- Born: February 1951
- Origin: England
- Died: 30 May 2017 (aged 66)
- Genres: Pop, rock
- Occupation(s): Bass guitarist, producer, engineer
- Years active: Early 1970s–2017
- Formerly of: Wooden Horse, The Hitmen, Nick Lowe

= Neil Brockbank =

British record producer, engineer and bass player (1951–2017)

Neil Brockbank (February 1951 – 30 May 2017) was a British record producer, audio engineer and bass player. He is known for working in close collaboration with Nick Lowe spanning 25 years, producing all of Lowe's albums since 1994's The Impossible Bird.

==Career==
Before working in music production and engineering, Brockbank was a member of the 1970s folk rock band Wooden Horse then later the new wave band the Hitmen.

As well as working alongside Nick Lowe, Brockbank also played instruments and produced albums for many other notable bands and artists including Mary Coughlan, Alison Moyet, Tanita Tikaram, Bryan Ferry, Martin Belmont, Geoffrey Williams, the Bolshoi, Ocean Colour Scene, Sterling Roswell, Geraint Watkins, My Darling Clementine, Micke Bjorklof & Blue Strip, Norman Bergen, Jim Lauderdale and PictureHouse.

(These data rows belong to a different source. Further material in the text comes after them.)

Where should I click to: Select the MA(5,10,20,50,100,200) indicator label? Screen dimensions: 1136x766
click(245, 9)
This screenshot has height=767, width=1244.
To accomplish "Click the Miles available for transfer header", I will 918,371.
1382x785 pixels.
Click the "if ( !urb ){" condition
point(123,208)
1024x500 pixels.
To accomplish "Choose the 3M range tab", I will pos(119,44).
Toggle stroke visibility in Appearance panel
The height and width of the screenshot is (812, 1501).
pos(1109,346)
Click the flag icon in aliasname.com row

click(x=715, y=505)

In 2004, Brockbank founded the Goldtop Studio, set up at Jungle Records' old vinyl warehouse (in which Goldtop Recordings is a label imprint of Jungle) in Chalk Farm Road, Camden which he ran along with Paul Laventhol and Bobby Irwin. After the Chalk Farm premises were vacated, the studio reopened as Goldtop at Gravity Shack, Tooting Bec in 2011.

Brockbank died on 30 May 2017, after a short battle with cancer.